PARENT SESSION
Oral Session - Cross-Scale Landscape Analysis Chair(s): DiBari, John1, 1 Western Carolina University, Cullowhee, NC
Wednesday, March 31, 2004 10:00 AM - 12:00 PM Apollo Room 1


From patches to regions: Scaling biogeochemical patterns in soils of the Phoenix, AZ metropolitan region. *JENERETTE, DARREL and WU, JIANGUO , 1 School of Life Sciences, Tempe, AZ, USA

ABSTRACT- How is within-patch heterogeneity related to regional patterns? How does regional heterogeneity affect sub-patch patterns? These questions are central to the science of spatial scaling. We address this problem for soil biogeochemical patterns in the Phoenix, AZ metropolitan region. Urban areas are particularly useful for studying scaling because they include both well-defined patches of land-cover and broad environmental gradients. Here we integrate the results of two intensive field soil surveys conducted in the Phoenix, AZ metropolitan region. In the spring of 2000 a synoptic survey of the entire region was conducted. This survey collected soil cores from 200 points in a spatially stratified dual density randomized design that covered an extant of 6,400 km2. In conjunction with this regional dataset, in the spring of 2002 we surveyed six patches including mesic residential, agriculture, and native desert land-cover types. For each of these patch surveys we collected approximately 80 soil cores and information on topography and vegetation distributions. We report results from scaling analyses focusing on three important soil variables: bulk density, soil organic matter, and total nitrogen.
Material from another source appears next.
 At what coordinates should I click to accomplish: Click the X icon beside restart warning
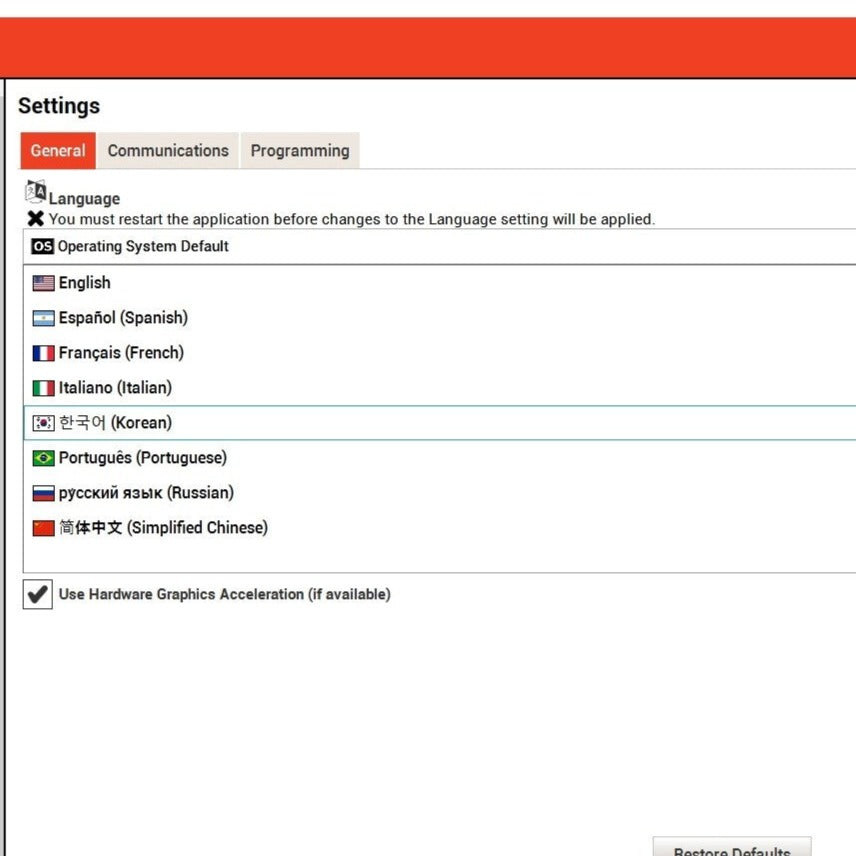click(35, 219)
Variability observed in the patch surveys was similar to the variability observed from the entire region. However, patterns at the patch level show strong site and patch type differences, while at the regional level these patch type differences are much weaker. Furthermore, correlations between variables and spatial autocorrelation for single variables are much stronger at the patch level than at the regional level. These differences in patterns have important implications for scaling patterns between patches and regions.